** begin SOURCE PASSAGE **
[Gluster-devel] Performance report and some issues

Thu Mar 6 17:01:01 UTC 2008

Hi,

i thought that apart from write-behind on postfix side, which is all about writing, i could also add

io-cache on dovecot side.

So... i added both over afr blocks (write on postfix and cache on dovecot), but performance hasn't improved at all.

I've tried just one: write-behind or io-cache and also both at the same time, but i can't see any improvement.

If i have a look at the postfix's log file, i can see that mails are getting delivered "in groups". I mean, we've got like 5 seconds in which no mail is delivered, and then,
like 5 mails are delivered at the same second. It's weird, i've never seen this in other mail systems i've set up, specially when mails are sent to the system every second.

***************WROTE:

Hi,

thanks for the info, but... where should i add the write-behind code? 
under afr? over afr?

something like this...

***clients****

volume espa1
 type protocol/client
 option transport-type tcp/client
 option remote-host 192.168.1.204
 option remote-subvolume espai
end-volume

volume espai1
 type performance/write-behind
 option aggregate-size 1MB
 option flush-behind on
 subvolumes espa1
end-volume

volume espa2
 type protocol/client
 option transport-type tcp/client
 option remote-host 192.168.1.205
 option remote-subvolume espai
end-volume

volume espai1
 type performance/write-behind
 option aggregate-size 1MB
 option flush-behind on
 subvolumes espa1
end-volume

.......
** end SOURCE PASSAGE **
** begin GIVEN DATA **
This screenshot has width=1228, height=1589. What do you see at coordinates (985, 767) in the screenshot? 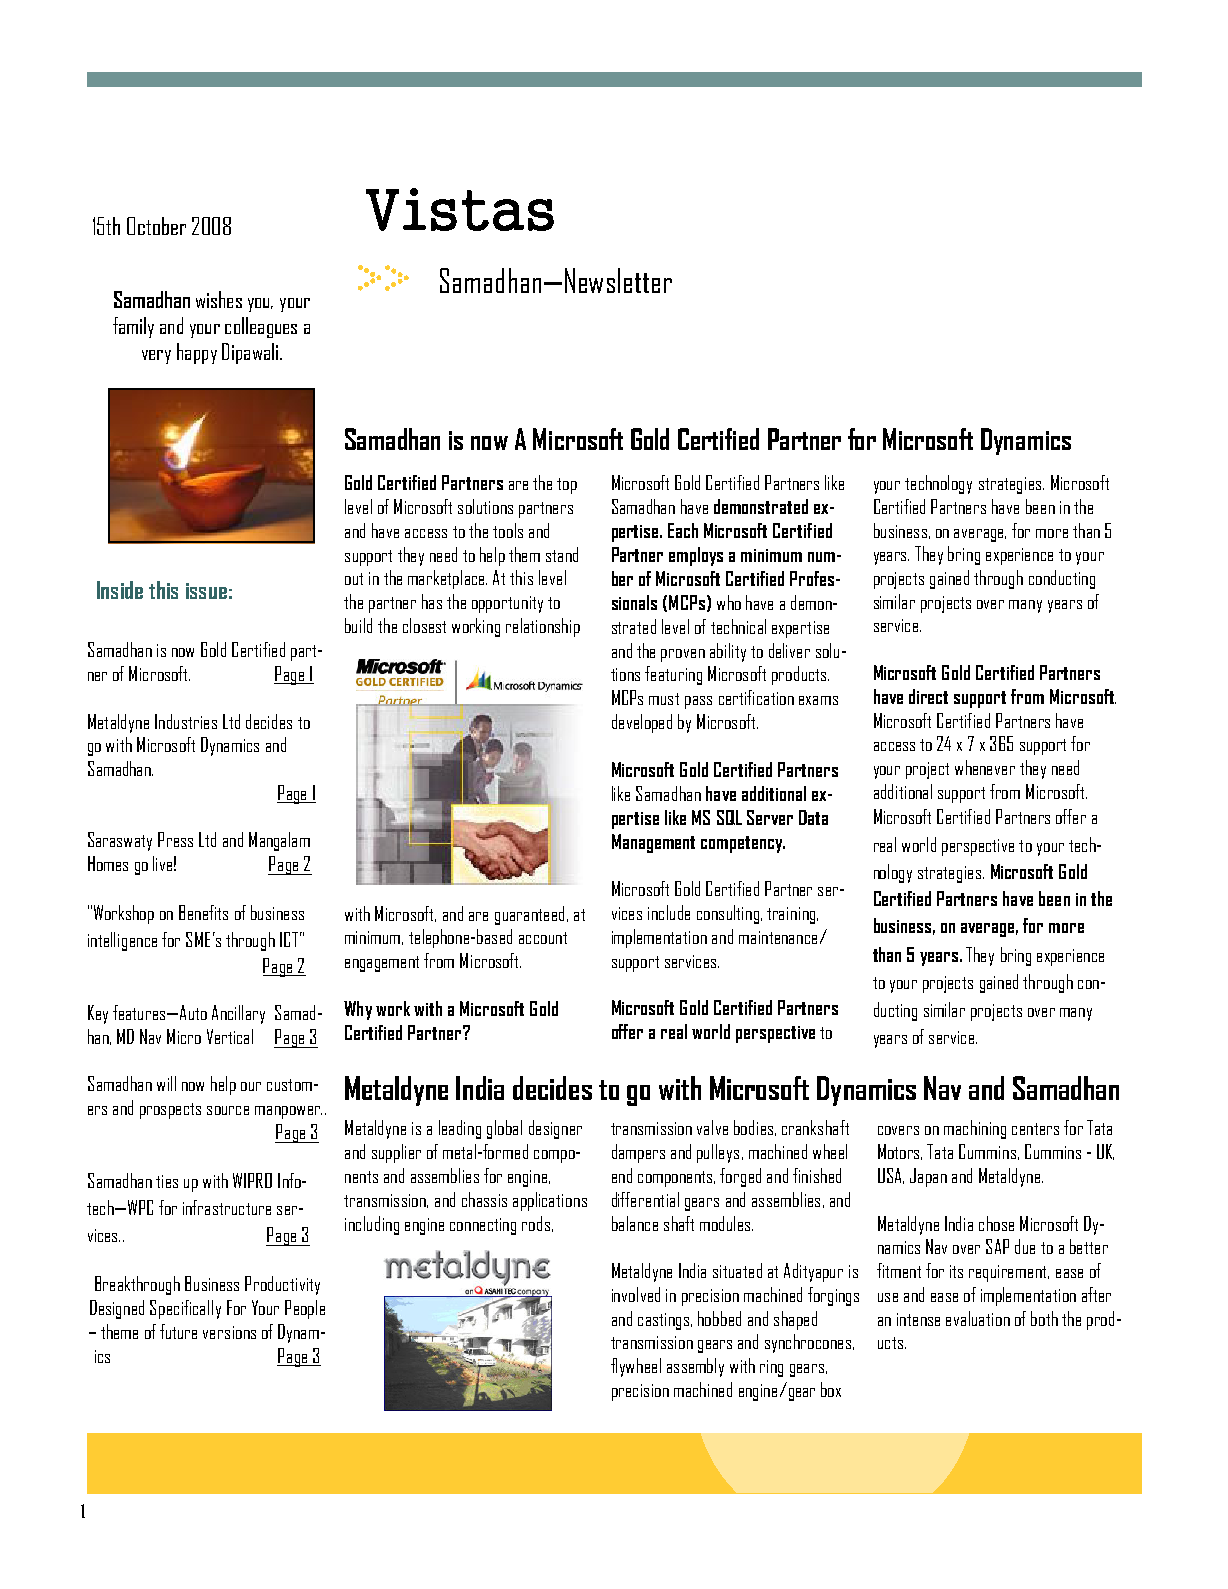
** end GIVEN DATA **
→ DO THIS
In the Gluster performance report, what pattern does the author observe in postfix's log file?

→ TASK SOLUTION
Mails are delivered in groups: roughly 5 seconds pass with no deliveries, and then about 5 mails are delivered in the same second.